Fernanda Villagrán

Personal information
- Full name: Fernanda Villagrán Verdaguer
- Born: 12 August 1997 (age 29) Chile

Sport
- Sport: Field hockey
- Club: Manquehue

National team
- Years: Team / Caps / Goals
- 2014–: Chile / 30 / -

Medal record
Women's field hockey
Representing Chile
Pan American Games
| Bronze medal – third place | 2023 Santiago | Team |
Pan American Cup
| Silver medal – second place | 2017 Lancaster |  |
| Silver medal – second place | 2022 Santiago |  |

= Fernanda Villagrán =

Chilean field hockey player (born 1997)

Fernanda Villagrán Verdaguer (born 12 August 1997) is a Chilean field hockey player.

Villagran has represented Chile at both senior and junior levels, making her debut for both teams in 2016.

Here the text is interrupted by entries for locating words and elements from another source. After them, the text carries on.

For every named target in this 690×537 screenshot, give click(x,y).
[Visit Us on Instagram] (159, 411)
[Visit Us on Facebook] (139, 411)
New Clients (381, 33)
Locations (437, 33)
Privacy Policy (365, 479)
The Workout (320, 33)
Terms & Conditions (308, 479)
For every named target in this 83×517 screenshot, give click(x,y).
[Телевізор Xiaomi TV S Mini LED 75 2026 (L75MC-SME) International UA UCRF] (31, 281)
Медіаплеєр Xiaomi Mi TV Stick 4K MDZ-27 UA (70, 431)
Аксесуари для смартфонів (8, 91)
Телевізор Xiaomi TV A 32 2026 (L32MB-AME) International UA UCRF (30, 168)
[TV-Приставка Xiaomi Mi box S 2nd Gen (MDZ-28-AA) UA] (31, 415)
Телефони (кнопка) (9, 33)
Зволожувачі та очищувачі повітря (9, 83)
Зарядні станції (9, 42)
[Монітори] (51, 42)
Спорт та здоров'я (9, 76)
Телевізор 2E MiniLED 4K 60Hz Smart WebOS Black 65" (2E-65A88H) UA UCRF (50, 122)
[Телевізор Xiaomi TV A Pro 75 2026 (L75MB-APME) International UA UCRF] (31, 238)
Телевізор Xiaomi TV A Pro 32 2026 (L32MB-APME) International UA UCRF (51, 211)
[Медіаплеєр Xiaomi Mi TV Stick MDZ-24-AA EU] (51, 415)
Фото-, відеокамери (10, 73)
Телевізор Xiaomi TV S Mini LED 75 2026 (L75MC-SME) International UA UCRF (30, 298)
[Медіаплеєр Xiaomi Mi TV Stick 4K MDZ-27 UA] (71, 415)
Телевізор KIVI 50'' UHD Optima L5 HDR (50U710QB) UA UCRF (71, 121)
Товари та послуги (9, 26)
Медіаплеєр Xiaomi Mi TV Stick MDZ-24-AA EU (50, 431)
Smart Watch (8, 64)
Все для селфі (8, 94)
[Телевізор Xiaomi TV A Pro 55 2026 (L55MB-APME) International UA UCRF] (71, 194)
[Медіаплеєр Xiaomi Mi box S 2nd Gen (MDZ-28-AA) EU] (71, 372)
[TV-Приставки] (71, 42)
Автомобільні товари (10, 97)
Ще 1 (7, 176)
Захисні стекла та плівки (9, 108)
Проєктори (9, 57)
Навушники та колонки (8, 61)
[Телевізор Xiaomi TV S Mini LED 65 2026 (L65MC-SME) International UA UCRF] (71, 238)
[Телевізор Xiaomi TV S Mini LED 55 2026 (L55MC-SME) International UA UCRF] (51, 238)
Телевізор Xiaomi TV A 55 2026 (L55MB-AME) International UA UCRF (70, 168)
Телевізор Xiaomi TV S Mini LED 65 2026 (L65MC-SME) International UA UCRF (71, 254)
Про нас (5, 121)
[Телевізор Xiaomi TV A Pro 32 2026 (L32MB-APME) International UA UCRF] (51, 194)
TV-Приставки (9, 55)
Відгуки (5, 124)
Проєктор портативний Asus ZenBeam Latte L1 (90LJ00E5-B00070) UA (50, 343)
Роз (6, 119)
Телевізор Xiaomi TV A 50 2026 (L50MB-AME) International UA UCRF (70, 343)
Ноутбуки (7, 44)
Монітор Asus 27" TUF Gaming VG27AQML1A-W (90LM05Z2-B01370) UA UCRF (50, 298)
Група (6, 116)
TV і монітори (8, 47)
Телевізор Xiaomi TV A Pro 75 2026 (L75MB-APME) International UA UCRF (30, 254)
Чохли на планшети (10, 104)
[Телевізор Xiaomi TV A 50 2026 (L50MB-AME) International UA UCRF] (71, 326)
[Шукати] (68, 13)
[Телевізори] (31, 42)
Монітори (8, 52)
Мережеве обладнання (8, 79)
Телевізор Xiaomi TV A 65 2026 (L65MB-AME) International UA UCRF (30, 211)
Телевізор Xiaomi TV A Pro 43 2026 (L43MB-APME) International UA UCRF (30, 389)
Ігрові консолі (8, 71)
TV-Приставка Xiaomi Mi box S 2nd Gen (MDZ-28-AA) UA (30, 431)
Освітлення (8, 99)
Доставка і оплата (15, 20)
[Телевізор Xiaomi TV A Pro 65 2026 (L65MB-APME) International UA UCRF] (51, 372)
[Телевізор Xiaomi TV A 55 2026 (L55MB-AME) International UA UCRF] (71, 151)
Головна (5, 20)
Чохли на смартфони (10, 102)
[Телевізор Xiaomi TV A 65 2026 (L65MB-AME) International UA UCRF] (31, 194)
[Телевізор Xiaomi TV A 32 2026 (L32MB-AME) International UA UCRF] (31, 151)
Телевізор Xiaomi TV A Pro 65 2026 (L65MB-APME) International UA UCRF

In 2016, Villagran represented the Chile national junior team at the 2016 Junior World Cup, scoring two goals in the tournament. Chile finished in 11th place at the tournament.

Villagran was also part of the Chile team at the 2017 Pan American Cup. At the tournament, Chile recorded a historic 4–3 victory over the United States, entering the final for the first time.

Villagran last represented Chile in a 2018 test series against the United States in Lancaster, United States.